__What to work on__: Pick out every line in the rows below that contains the word "link" and copy each one.

__Record excerpts__:

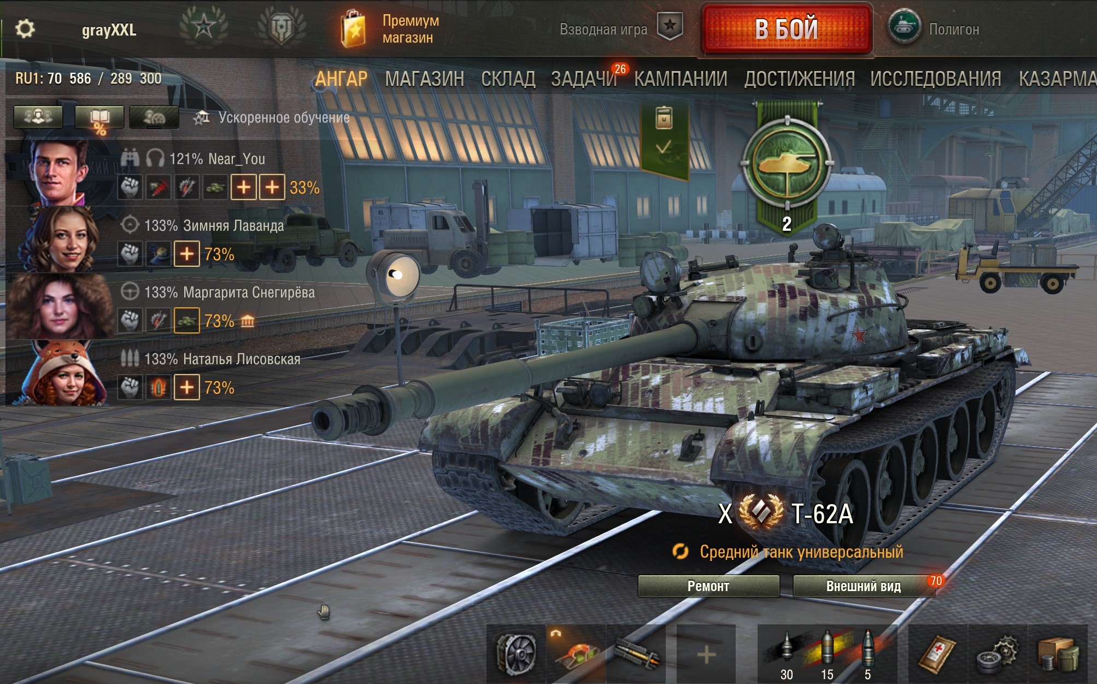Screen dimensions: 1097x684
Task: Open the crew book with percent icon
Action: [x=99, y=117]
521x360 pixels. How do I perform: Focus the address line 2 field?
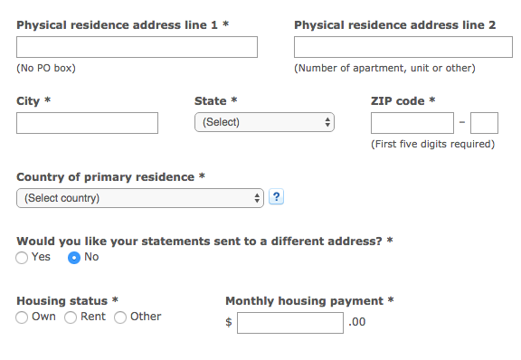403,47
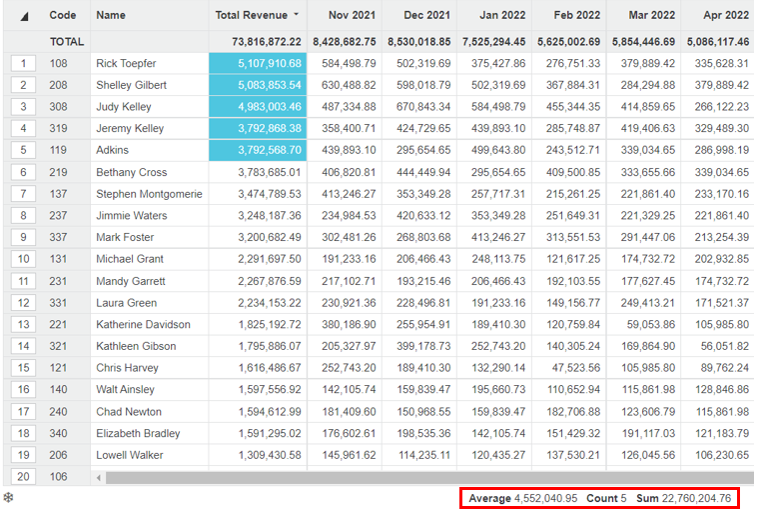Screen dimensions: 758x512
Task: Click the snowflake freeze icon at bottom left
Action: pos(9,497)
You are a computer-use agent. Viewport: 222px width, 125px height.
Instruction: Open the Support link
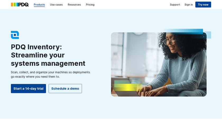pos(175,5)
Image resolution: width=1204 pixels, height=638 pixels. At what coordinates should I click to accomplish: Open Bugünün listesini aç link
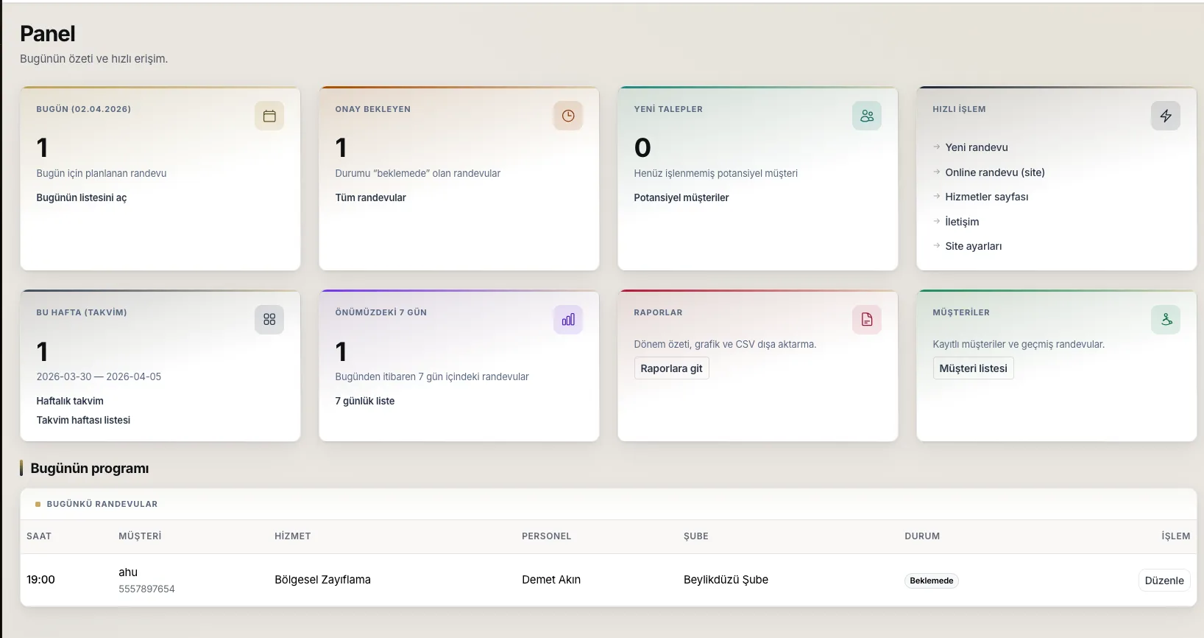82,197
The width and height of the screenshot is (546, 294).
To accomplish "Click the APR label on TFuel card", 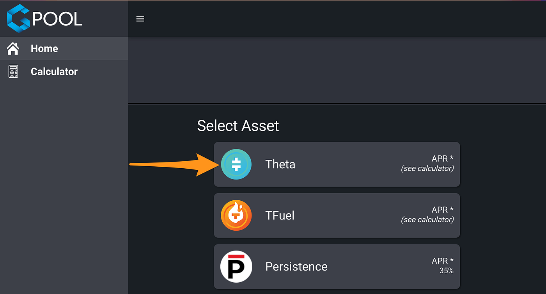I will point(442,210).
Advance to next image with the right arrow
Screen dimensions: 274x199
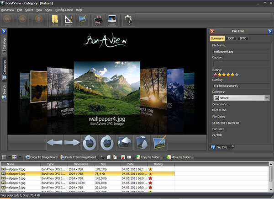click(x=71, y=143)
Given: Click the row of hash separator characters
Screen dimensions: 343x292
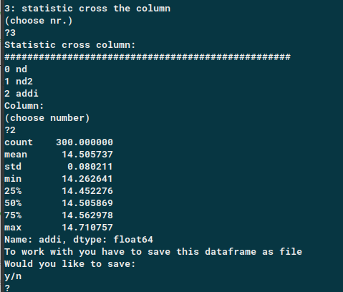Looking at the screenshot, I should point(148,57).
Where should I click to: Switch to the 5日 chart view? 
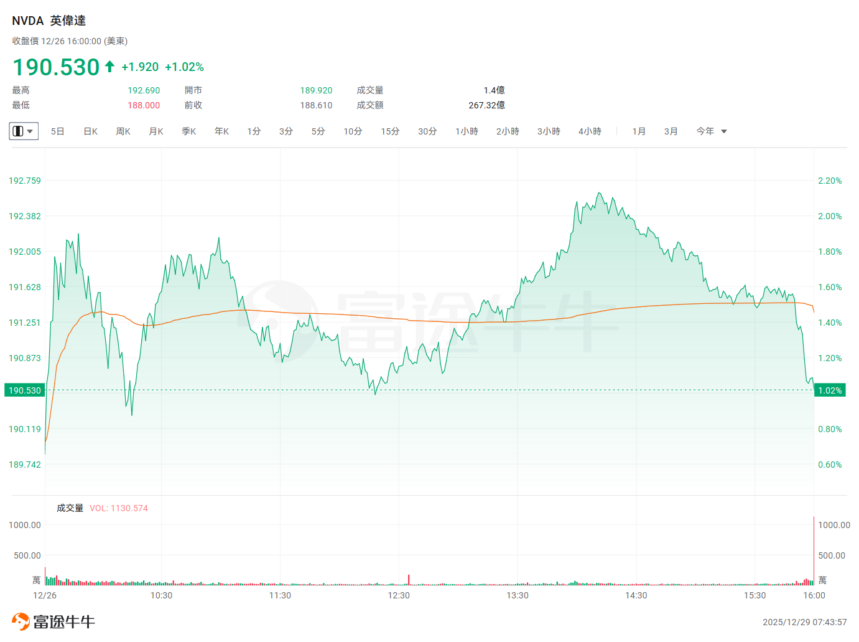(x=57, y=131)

---

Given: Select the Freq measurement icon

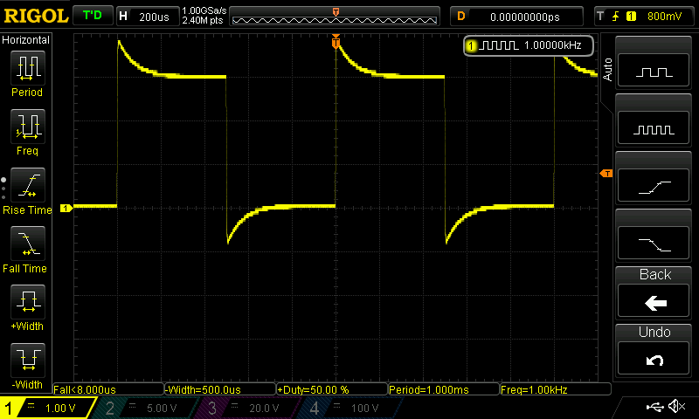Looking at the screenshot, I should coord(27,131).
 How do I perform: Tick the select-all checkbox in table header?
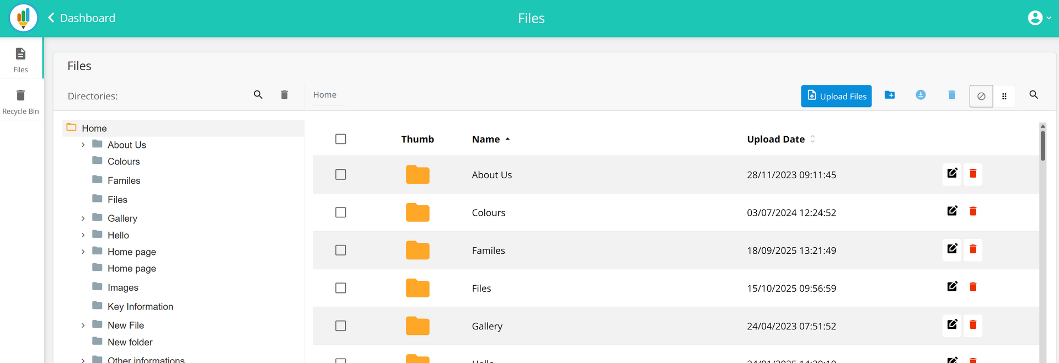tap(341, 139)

==

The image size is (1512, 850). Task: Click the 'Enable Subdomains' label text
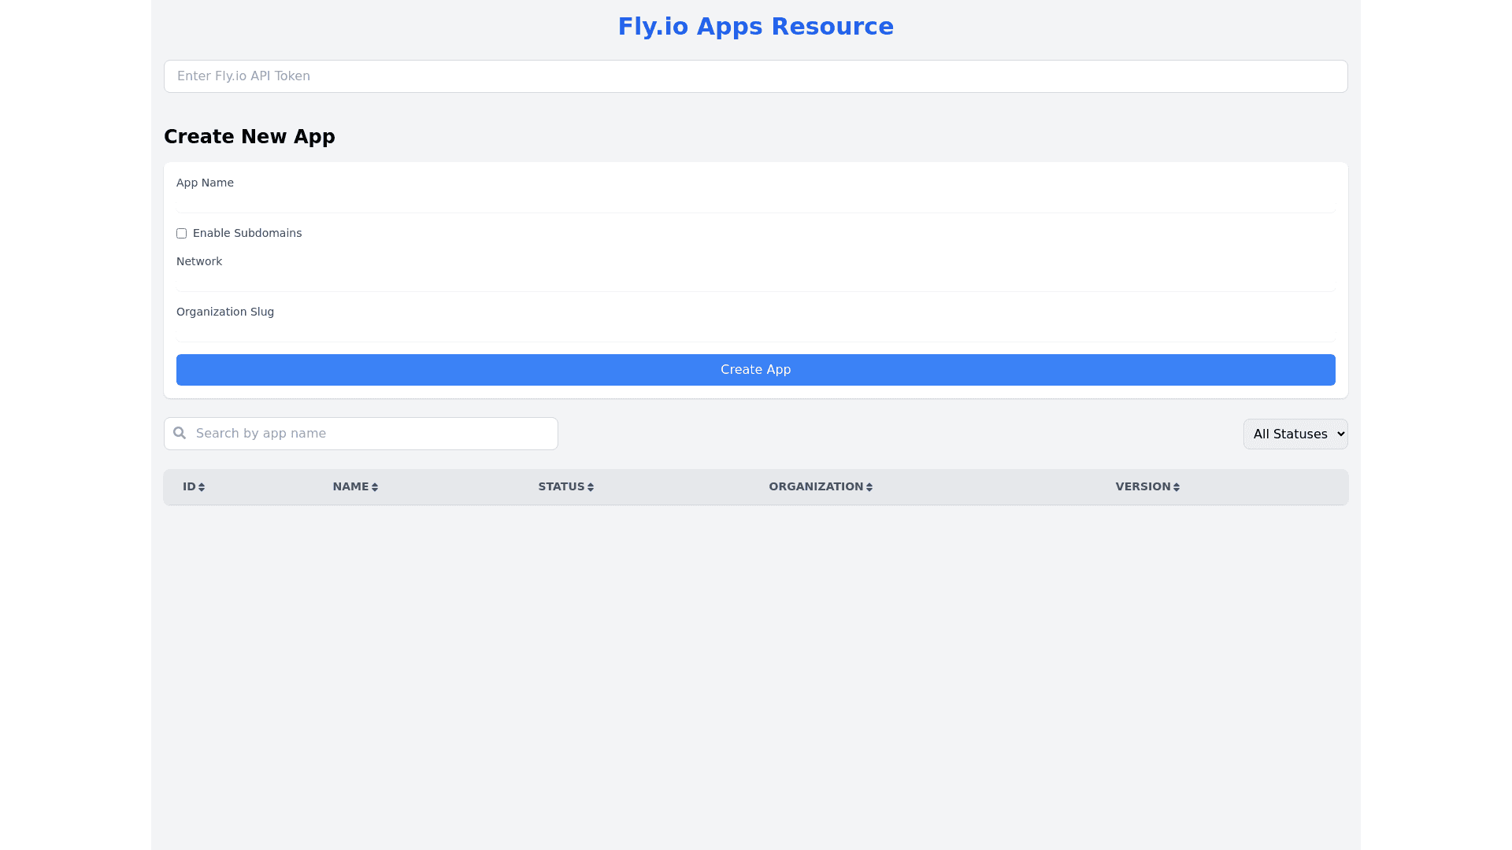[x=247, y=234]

__Exercise answer__:
Instruction: Open the Support link
Image resolution: width=1204 pixels, height=638 pixels. At what coordinates should I click to accomplish: Open Bugünün listesini aç link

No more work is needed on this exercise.